The Uighur question: A civil society solution

The Chinese have rejected accusations that they are brutally repressing Uighurs, claiming they are combating terrorism, religious extremism and separatism. (AFP pic)
In the last few months, the International Movement for a Just World (JUST), like so many other civil society groups in various parts of the world, has been inundated with videos and articles from different sources alleging cruel persecution and harsh oppression of the Uighur Muslim minority in Xinjiang province in the western part of China.
It is alleged that the Chinese government views the Uighur and also some other Muslim groups, such as the Kazakhs and Kyrgyzas, as threats to national security given their purported links to terrorism and separatist insurgency.
A UN human rights panel had issued a report in August 2018 that stated that in order to wean them away from terrorism “as many as two million people may have been forced into a vast network of detention camps” in Xinjiang.
In these camps, according to dissident Uighurs, there is a systematic effort to brainwash the detainees. The propaganda is not just about immunising them against militancy or separatist ideologies.
They are required, it is alleged, to give up Islamic prohibitions and even to renounce their faith. Torture is apparently common in these camps and deaths have occurred. Some critics have gone so far as to describe the targeting of the Uighurs as “the most brutal repression the regime has undertaken since the Cultural Revolution”.

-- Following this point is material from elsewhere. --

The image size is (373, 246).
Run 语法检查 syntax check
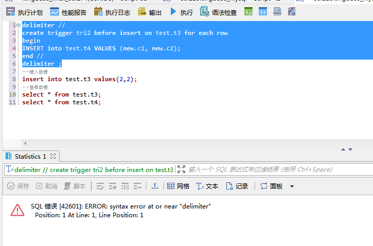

The Chinese authorities have denied vehemently these allegations. They reject any suggestion that there has been forced renunciation of Islam in the camps. They admit though that there are re-education centres but focused entirely on combating terrorism, religious extremism and separatism.
These denials have not convinced the critics, especially those from civil society in the West and the East. They persist with their allegations and are disappointed that governments as a whole have chosen to keep quiet about the atrocities supposedly committed by the Chinese authorities.
They attribute their silence to the governments’ fear that China, with its huge economic might , will make things difficult for countries that have become dependent upon Chinese investments and trade for their own economic well-being.
At the same time, it is equally true that China is being attacked much more in the media and by civil society groups today than in the past because of its phenomenal rise as a global power. The forces that dominate the present global system resent this since they are hell-bent on perpetuating their hegemony. This is why they are using the media and civil society to expose flaws and foibles in Chinese governance.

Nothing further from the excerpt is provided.